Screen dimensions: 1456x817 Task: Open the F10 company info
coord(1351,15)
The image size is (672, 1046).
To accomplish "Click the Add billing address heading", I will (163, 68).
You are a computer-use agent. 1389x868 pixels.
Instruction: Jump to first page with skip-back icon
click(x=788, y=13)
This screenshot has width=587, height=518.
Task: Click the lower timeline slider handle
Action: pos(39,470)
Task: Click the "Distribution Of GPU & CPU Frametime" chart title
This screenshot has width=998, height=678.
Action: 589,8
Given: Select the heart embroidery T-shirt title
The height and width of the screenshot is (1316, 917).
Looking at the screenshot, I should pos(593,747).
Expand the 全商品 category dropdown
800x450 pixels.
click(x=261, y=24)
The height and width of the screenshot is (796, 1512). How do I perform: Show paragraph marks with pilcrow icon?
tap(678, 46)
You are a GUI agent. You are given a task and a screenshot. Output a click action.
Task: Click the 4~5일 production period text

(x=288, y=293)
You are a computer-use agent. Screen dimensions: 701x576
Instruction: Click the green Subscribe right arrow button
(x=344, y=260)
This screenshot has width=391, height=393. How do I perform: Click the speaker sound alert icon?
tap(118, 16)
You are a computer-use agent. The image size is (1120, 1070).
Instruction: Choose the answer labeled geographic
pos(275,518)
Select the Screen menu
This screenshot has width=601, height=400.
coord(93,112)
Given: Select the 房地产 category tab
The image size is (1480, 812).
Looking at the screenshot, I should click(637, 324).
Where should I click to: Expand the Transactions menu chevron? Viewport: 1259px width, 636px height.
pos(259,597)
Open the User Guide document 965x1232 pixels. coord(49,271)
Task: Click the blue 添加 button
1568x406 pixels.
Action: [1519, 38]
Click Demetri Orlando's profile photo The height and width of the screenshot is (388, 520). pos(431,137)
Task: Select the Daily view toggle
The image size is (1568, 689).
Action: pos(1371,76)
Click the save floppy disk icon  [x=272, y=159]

:: OBJECTIVE ::
Rewrite the rows above, swapping "computer-use agent" for "desktop assistant" everywhere it appears and keeping every other word unchanged.

:: COMPLETE ANSWER ::
Screen dimensions: 1456x817 Task: Open the F10 company info
coord(1351,15)
The image size is (672, 1046).
To accomplish "Click the Add billing address heading", I will (163, 68).
You are a desktop assistant. 1389x868 pixels.
Instruction: Jump to first page with skip-back icon
click(x=788, y=13)
This screenshot has width=587, height=518.
Task: Click the lower timeline slider handle
Action: pos(39,470)
Task: Click the "Distribution Of GPU & CPU Frametime" chart title
This screenshot has width=998, height=678.
Action: 589,8
Given: Select the heart embroidery T-shirt title
The height and width of the screenshot is (1316, 917).
Looking at the screenshot, I should pos(593,747).
Expand the 全商品 category dropdown
800x450 pixels.
click(x=261, y=24)
The height and width of the screenshot is (796, 1512). How do I perform: Show paragraph marks with pilcrow icon?
tap(678, 46)
You are a GUI agent. You are given a task and a screenshot. Output a click action.
Task: Click the 4~5일 production period text

(x=288, y=293)
You are a desktop assistant. Screen dimensions: 701x576
Instruction: Click the green Subscribe right arrow button
(x=344, y=260)
This screenshot has width=391, height=393. How do I perform: Click the speaker sound alert icon?
tap(118, 16)
You are a desktop assistant. The image size is (1120, 1070).
Instruction: Choose the answer labeled geographic
pos(275,518)
Select the Screen menu
This screenshot has width=601, height=400.
coord(93,112)
Given: Select the 房地产 category tab
The image size is (1480, 812).
Looking at the screenshot, I should click(637, 324).
Where should I click to: Expand the Transactions menu chevron? Viewport: 1259px width, 636px height.
pos(259,597)
Open the User Guide document 965x1232 pixels. coord(49,271)
Task: Click the blue 添加 button
1568x406 pixels.
Action: [1519, 38]
Click Demetri Orlando's profile photo The height and width of the screenshot is (388, 520). pos(431,137)
Task: Select the Daily view toggle
The image size is (1568, 689).
Action: pos(1371,76)
Click the save floppy disk icon  [x=272, y=159]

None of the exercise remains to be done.